To keep costs down, Replacements has implemented the solution in house with its own IS team and avoided the estimated $4 million to $5 million tab of a complete systems integration. “We’re getting about 80% of that functionality at about 1% of the cost,” says Jack Whitley, who oversees the company’s Internet operations as director of sales and marketing.
Just the recipe
Linking the back-end inventory management system to the customer interface in near real-time is just the latest step in the multi-channel expansion of Replacements, whose sales for the fiscal year ended Sept. 30 were $75 million. The company began as the weekend hobby of founder, china collector and CPA Bob Page, who initially warehoused inventory in his home and kept records in a recipe file box. Today, Replacements, which incorporated in 1981, has inventory that fills a 225,000-square-foot showroom and warehouse facility big enough to cover four football fields and then some.
The web site accounted for $11.1 million, or about 17% of sales for the first 11 months of the fiscal year, and it’s growing fast. Replacements, which numbers more than 600 employees overall, is now handling thousands of online inquiries daily and blasts out some 2.5 million e-mails per month.
It took a lot more than an eye for fine porcelain to build an operation of that size and to harness the power of the web. That’s where Page’s experience as a CPA and auditor for North Carolina came in handy. With a dead-on sense of how to calculate ROI, Page, who remains sole owner of the company, has made web and IT investments under a self-imposed mandate to seek out the best functionality at the least cost. From the beginning, Replacements has grown strictly on a cash basis, out of its proceeds—an object lesson in an age when overinvestment in both technology and marketing has sunk more than a few ships.
So, how does a company’s IT operation evolve from a card file to an Oracle database? “It’s been amazing,” says an unabashedly enthusiastic Whitley. Recruited in 1993 from the CRM arena at American Express Co. Inc. for his telephone call center experience, Whitley was hired to manage the growing company’s call center activities when it added its first toll-free number.
The greens
The Internet as a sales channel was barely percolating, but Page had already taken a critical step that would later help the company move to the web by converting paper inventory files to computerized records in the mid-1980s. That made real-time inventory data instantly available to call center agents to share with customers on the phone. It was a feat for its time, but the technology platform of the day required agents to master 40 different green screen applications.
Though state of the art then, the green screens were non-intuitive and difficult for agents to read. Nevertheless, with its inventory data already on computer, Replacements was positioned for easy upgrades as technology advanced. “It was a natural evolution to move those applications from a green screen environment of 40 separate applications to a unified applications set that was more intuitive for the call center agents, with a back-end relational database attached,” Whitley says. Today, the company manages internal operations on an Oracle database that runs on Unix. The applications were written in the Windows-based authoring tool Power Builder, and Replacements’ IS team wrote the programs in-house, with support from IT consultants Keane Inc.
The result is a smooth-running back-end inventory management system that reflects real-time data as merchandise is sold.

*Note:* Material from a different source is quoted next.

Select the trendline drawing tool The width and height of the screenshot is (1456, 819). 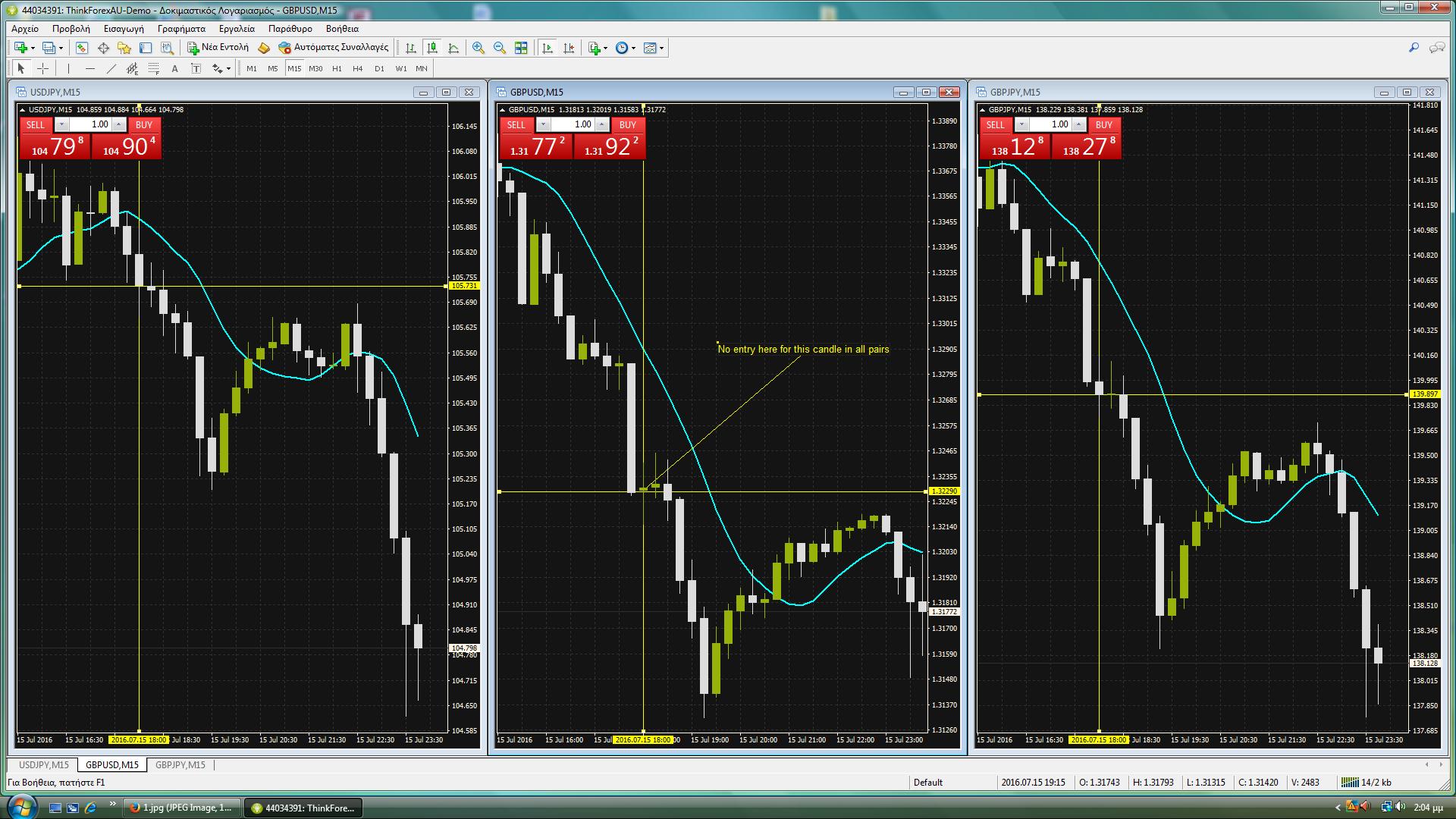[x=111, y=68]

It also captures real-time data as new merchandise is added to inventory, fed in by a network of 1,000 independent agents who make a full-time job of tracking down patterns for the company at local sources throughout the country. But the inventory system is strictly an inside-the-building loop. Linking the back end to the web site and funding the effort solely out of operations has been the company’s biggest IT challenge so far, Whitley says.

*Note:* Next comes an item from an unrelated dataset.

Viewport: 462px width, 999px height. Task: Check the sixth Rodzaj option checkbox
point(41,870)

“We have 1 million SKUs, 4.2 million customers, and inventory quantities that change daily,” Whitley says. Companies that put big inventories on the web in real time face a whopping challenge, he points out. Not only must they create and maintain the database on the back end for internal use, but they also must create and synchronize the inventory database at the customer interface as well.

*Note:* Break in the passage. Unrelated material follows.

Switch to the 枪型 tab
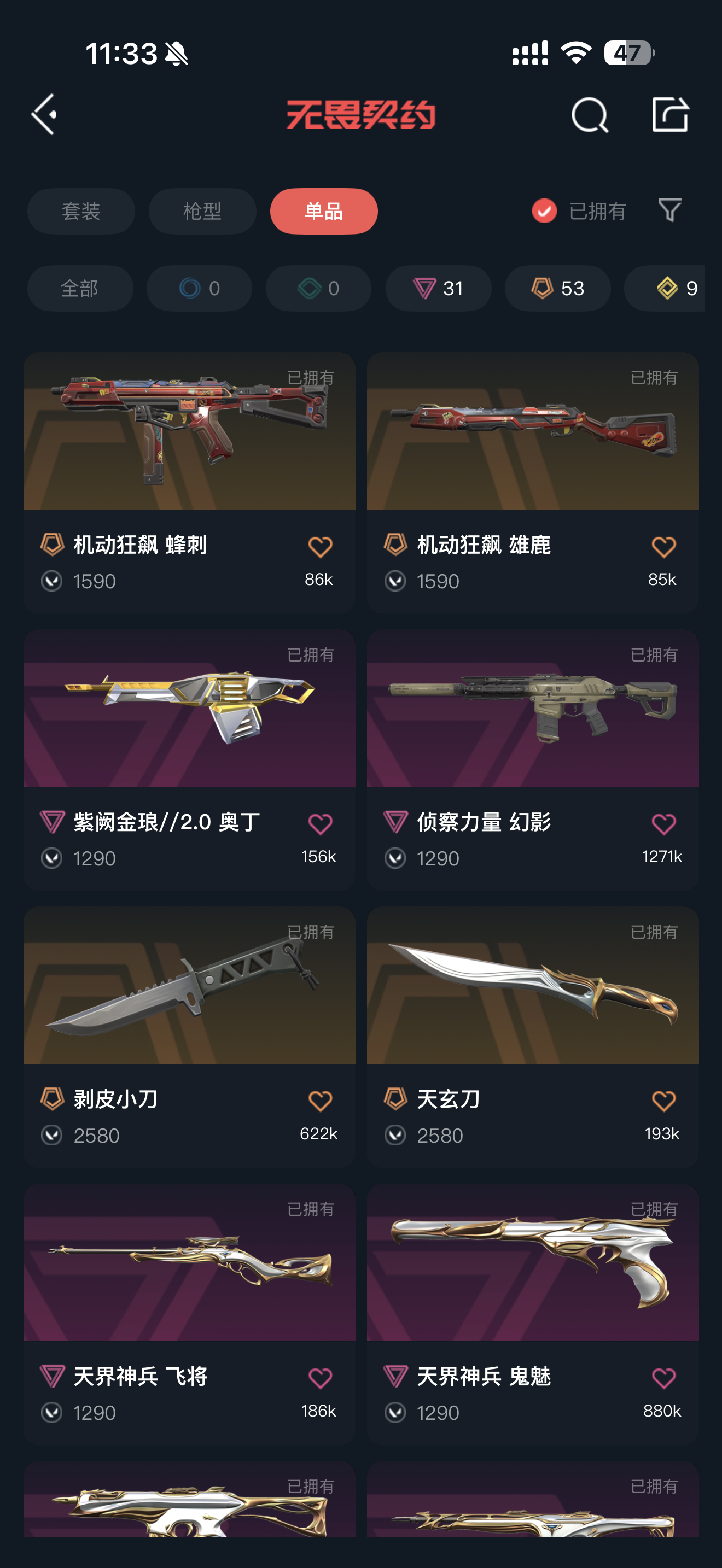Image resolution: width=722 pixels, height=1568 pixels. click(x=202, y=211)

“So not only do you have to have web servers for your web pages, but you have to have a database server out there on the web as well,” Whitley says. “When you have inventory the size of ours and counts that change all the time, it’s a very expensive development project to replicate that inventory database on the web and keep it in sync with the internal database that the call center agents are seeing.” Beyond the problem of synchronization, there was also the issue of systems integration: the back-end systems are written in Power Builder, but the customer interface uses Macromedia’s Dream Weaver.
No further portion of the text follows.